Saturday, March 19, 2005

Lori notes Tori Amos for Women's History Month

Lori: Tori Amos is amazing artist. She's someone whose work Kat captured perfectly in her review of The Beekeeper. Reading NYT's slam of that album and Tori's new book Piece by Piece that she wrote with Ann Powers, it's obvious that "you just don't get it." I feel like it's 1992 all over again which, with a Bush in the White House, may not be all that surprising.

Tori was part of the alternative scene but in all the recent remembering grunge articles, it's funny how so few mention her. They'll go out of their way to mention a group that maybe had one hit album if they were lucky (all male members) but we only get, if we're lucky, one woman tossed into the discussion - Courtney Love.

We're seeing history rewritten before our eyes and often by people too young to actually have witnessed the events. (A point I believe Kat made in her review of the Nirvana boxed set.) And we're witnessing a very brutal and crushing period for our country period.

As the Bully Boy stuffs his package and tries to act macho, the press follows suit and we get attacks on people who won't play butch.

Tori's attacked for being true to her own voice. How that makes sense to anyone is beyond me.
But she's attacked repeatedly in the pages of NYT. And I'm pretty much sick of it.

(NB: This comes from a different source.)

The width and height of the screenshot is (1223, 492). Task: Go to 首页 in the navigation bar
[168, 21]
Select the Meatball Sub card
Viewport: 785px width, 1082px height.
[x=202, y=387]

Her songs speak to me, they don't confuse me. They may make me think (and usually do make me think) but they don't confuse me.

But I'm not looking for writers who communicate on only one level and see things in dualistic terms only. Tori's open-ended and that bothers confused boys and girls who are scared of life in the adult world. They're also bothered by the fact that Tori won't write the songs everyone else does.

As a rape victim myself, I was drawn to "Me and a Gun" originally and she's always had more than enough to say to keep me coming back. But apparently it's now open season on any woman who won't act like a man. Such are the times we're in. And such is the reason that I don't feel I have a government that's representing me.

But Tori and her concerns for the enviornment, friendship, relationships and justice does represent me just fine, thank you very much. And at times like this, when the government disengages from reality and everyone tries to prove whose cock is bigger, I'm quite happy to have Tori Amos's latest CD to help me find some solace in the world from a voice who doesn't first check with the State Department to figure out where we stand today and then quickly fall in line "one foot behind the other" as Tori sings in "Mother."